* [What is required]: Print the listing below only from the line that has "The image size is (353, 198)." through the line that has "Image resolution: width=438", exactly, and drop any picture.

* [Material for this exercise]:
[Start of section]

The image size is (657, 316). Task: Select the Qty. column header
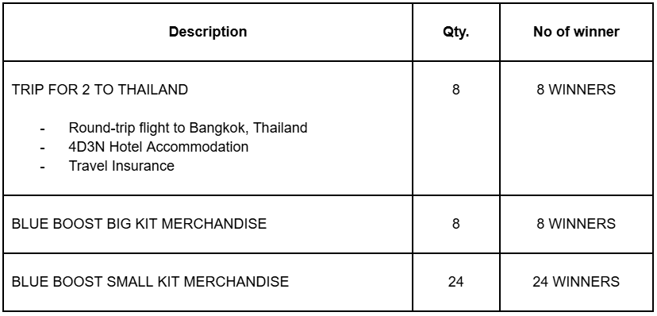pyautogui.click(x=456, y=32)
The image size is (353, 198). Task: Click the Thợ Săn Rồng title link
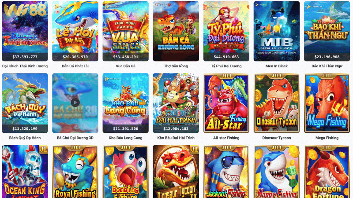(x=176, y=66)
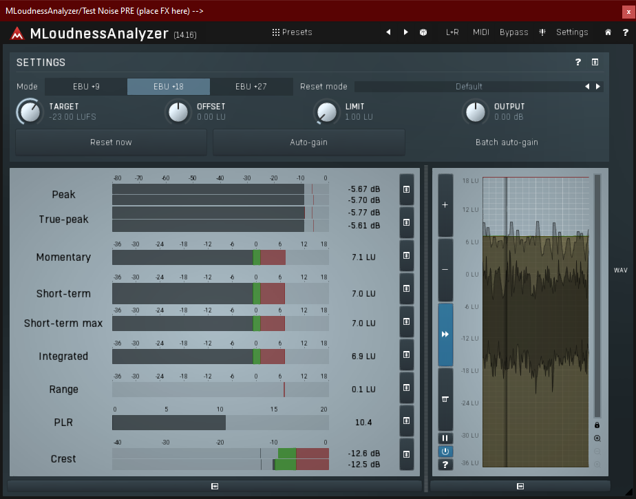Viewport: 636px width, 499px height.
Task: Click the random preset dice icon
Action: coord(423,32)
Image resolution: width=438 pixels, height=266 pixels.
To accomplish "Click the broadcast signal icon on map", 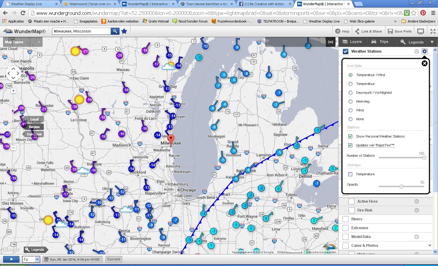I will pyautogui.click(x=331, y=42).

[End of section]

* [Answer box]:
The image size is (353, 198). Task: Click the Thợ Săn Rồng title link
(x=176, y=66)
Viewport: 636px width, 499px height.
Task: Click the random preset dice icon
Action: coord(423,32)
Image resolution: width=438 pixels, height=266 pixels.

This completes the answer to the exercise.